O que fazer – Enumere todas as pessoas referidas pelo nome na crónica sobre Durão Barroso.

Excerto do texto –
Estes dias que passam 149
Valerá a pena?
O assunto é desinteressante. Pela personagem, para começar. Pela pouca importancia do cargo no que nos diz respeito a nós, portugueses. Pela estridência politiqueira, eventualmente. E pelo estafado argumento do patriotismo, por último.
Vejamos por partes.
O dr Durão Barroso é o “has been” mais volátil que conheço. Sempre ouvi falar dele como uma estrela. Um cometa. Uma aparição no melancólico panorama da política doméstica. E ele teimava em não se revelar. Não sei se eram os areais trágicos de Alcácer Quibir que o escondiam ou se, de facto, tudo aquilo, aquela criatura pesada e tristonha, não passava de uma miragem. Dele dizia-se que prometia muito. Se prometia, falhou. Estrondosamente. Foi um pálido Secretário de Estado e a a promoção a Ministro não o melhorou, não lhe deu cores nem espessura. Andou a negociar um tratado com os angolanos e foi o que se viu: pífio.
Depois começou a escalada para a presidência do PPD. Em todos os conclaves murmurava-se-lhe sigilosamente o nome. Que era daquela vez… Não era! Até que, mais por cansaço e falta de alternativa, lá o puseram na primeira linha de fogo. E chegou a presidente do ministério. Mais por desânimo de Guterres do que por ânimo próprio. Baço era e baço continuou. Suponho que se fizerem um esforço de memória ainda lembrarão o seu efémero e desatrado governo.
Como momento culminante foi aos Açores tentando ficar na fotografia dos “novos cruzados”. Que diabo, ele era uma espécie de anfitrião. Não que tivesse uma palabra a dizer, porque a não tinha, nem teve. Mas era o dono das ilhas e por isso deramm-lhe um banquinho ao lado dos três cadeirões. Lá estavam Bush, Aznar e Blair, essa vaga espécie de neo-socialista petulante. Os três passaram à história se é que a história ainda se lembra deles, coitada.

Registos extraídos –

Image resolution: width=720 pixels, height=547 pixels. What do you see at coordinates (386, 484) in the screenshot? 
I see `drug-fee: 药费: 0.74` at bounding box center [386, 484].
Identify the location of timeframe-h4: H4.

---

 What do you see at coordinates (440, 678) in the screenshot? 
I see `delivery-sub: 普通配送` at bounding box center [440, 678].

Resolução do exercício – Durão Barroso, Guterres, Bush, Aznar e Blair.